Jade Maraval

Personal information
- Born: 6 June 2002 (age 24)

Sport
- Sport: Athletics
- Event: Javelin throw

Achievements and titles
- Personal bests: Javelin: 60.02m (Nicosia, 2026)

Medal record
Women's athletics
Representing France
European Throwing Cup
| Gold medal – first place | 2026 Nicosia | Javelin throw |
| Gold medal – first place | 2024 Leiria | U23 Javelin |

= Jade Maraval =

French athlete (born 2002)

Jade Maraval (born 6 June 2002) is a French javelin thrower. She won the European Throwing Cup in 2026.

==Biography==
Born in Territoire de Belfort, Maraval competes as a member of Montbéliard Belfort Athlétisme. Maraval placed third overall in the javelin throw at the senior 2023 French Athletics Championships in Albin July 2023. Maraval won her eighth age-group French national title in February 2024 in Provence.
Maraval won the U23 competition at the 2024 European Throwing Cup with a best throw of 55.07 metres.
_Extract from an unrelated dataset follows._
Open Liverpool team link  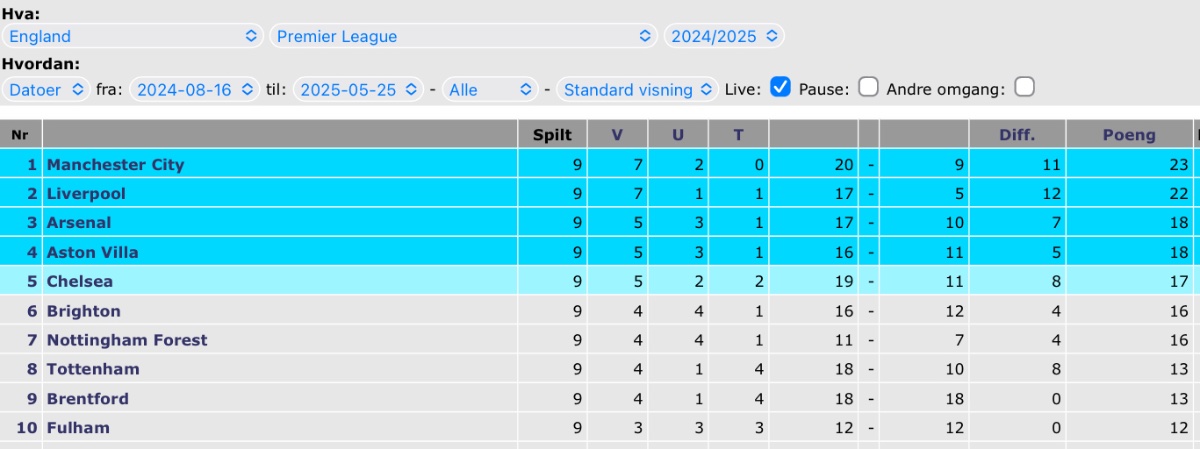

In March 2025, she won the senior French Winter Throwing Championships for the first time at the age of 22 year-old, having previously won multiple national titles at junior age-group and under-23 categories, setting a new personal best of 58.97 metres. She placed fifth overall at the 2025 European Throwing Cup, throwing over 55 metres three times, with a best of 56.74 metres. She was runner-up in the javelin throw at the 2025 French Athletics Championships in Talence, with a throw of 55.17 metres to finish behind Alizée Minard.

She won the senior title at the 2026 European Throwing Cup in Nicosia, Cyprus, throwing over 60 metres for the first time to set a new personal best of 60.02 metres. She threw 59.97 metres to place sixth on 28 June at the 2026 Meeting de Paris. With a throw of 58.79 metres she placed second overall at the 2026 French Championships.